Davis, who this year moves from Macksville to take up the reins as coaching director of new club Dunghutti, was so keen to return to the job he last held in 2006, the bid went in as soon as applications opened.
"Paul was a huge success when he was last in the chair and only stood aside when settling into his new job with the Health Department," president Greg Mayhew said.
"If anybody can slide straight in to continue the wonderful work done by Craig Wallace, it's him."
Wallace only decided not to apply for an extension of his role at the very last moment.
"In the final four days before the application had to be in I was out of town on business and it gave me time to think about what I should do," he said.
"In the end I felt the needs (at Sawtell) were more important and decided to concentrate my efforts there.
"Davo is a fantastic fella and will do a great job and I'm happy to chip in with any support that he needs."
For the first time since the boundaries were re-aligned in 1966, Group 2 will not be confronting southern neighbours Group 3 when the state-wide knockout begins in Armidale on May 3.

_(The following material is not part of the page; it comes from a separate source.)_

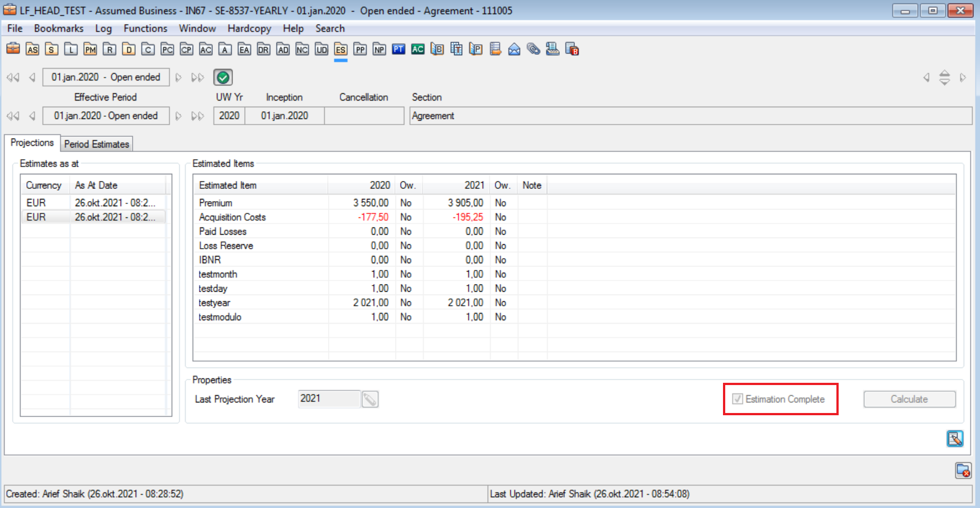Jump to first effective period

click(x=13, y=116)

The opponent will be Armidale-based Group 19 with the victor facing the winner of the Group 3/Group 4 clash one week later.
The new format makes it extremely difficult for Groups to win the Cup as survivors must tangle with a Division-strength outfit once the semi finals are reached.
n OVERDUE changes are certain to be made to the format of this year's Group 2 playoffs.
An alarming fall in gate-takings during the semi series' of 2006-7 has forced drastic action with the scrapping of a home game allocation to the side finishing fifth, clearing the way for all sides playing before the biggest group of home town supporters possible.
The idea was suggested by new Management Committee member and former New South Wales Country coach Scott Mieni and means the team who finished higher on the table by the end of the minor premiership will usually get a home ground advantage.
"Under the old system we saw Woolgoolga play Sawtell at Port Macquarie in 2005 and two men and a dog turn up to watch," Mieni said.
"This scheme was proven when I was in Cobar and while it can have one bug if results go a certain way, it always means the two clubs battling it out will have the advantage of a decent gate from playing before home supporters."